Journal of Medical Ultrasonics
- Discipline: Medical ultrasonics
- Language: English
- Edited by: Hitoshi Maruyama

Publication details
- Former names: Medical Ultrasonics (1963–1974); Japanese Journal of Medical Ultrasonics (1974–1997);
- History: 1963–present
- Publisher: Springer, the Japan Society of Ultrasonics in Medicine (Japan)
- Frequency: Quarterly
- Open access: Yes
- Impact factor: 2.1 (2025)

Standard abbreviations
- ISO 4: J. Med. Ultrason.

Indexing
- ISSN: 1346-4523 (print) 1613-2254 (web)

Links
- Journal homepage; Online archive;

= Journal of Medical Ultrasonics =

Scientific journal

Journal of Medical Ultrasonics is a peer-reviewed scientific journal published quarterly by Springer Science+Business Media on behalf of the Japan Society of Ultrasonics in Medicine. It covers advances on medical ultrasonics. Its current editor-in-chief is Hitoshi Maruyama (Juntendo University).

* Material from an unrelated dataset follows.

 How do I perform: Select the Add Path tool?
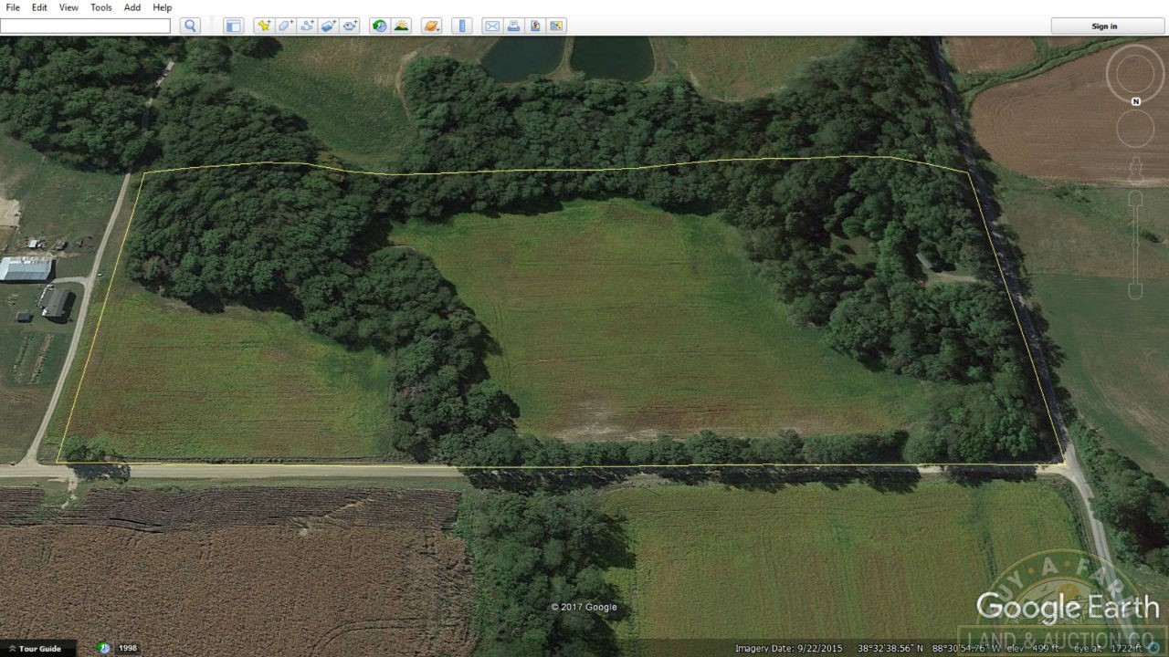point(307,26)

The journal was established as an English-language publication under the name Medical Ultrasonics in 1963. It was renamed as Japanese Journal of Medical Ultrasonics in 1974, accepting articles in English and Japanese. It was retitled to its current name in 1997 and became an English-only publication in 2001.

==Abstracting and indexing==
The journal is abstracted and indexed in:
- Embase
- MEDLINE
- ProQuest databases
- Science Citation Index Expanded
- Scopus

According to the Journal Citation Reports, the journal has a 2025 impact factor of 2.7.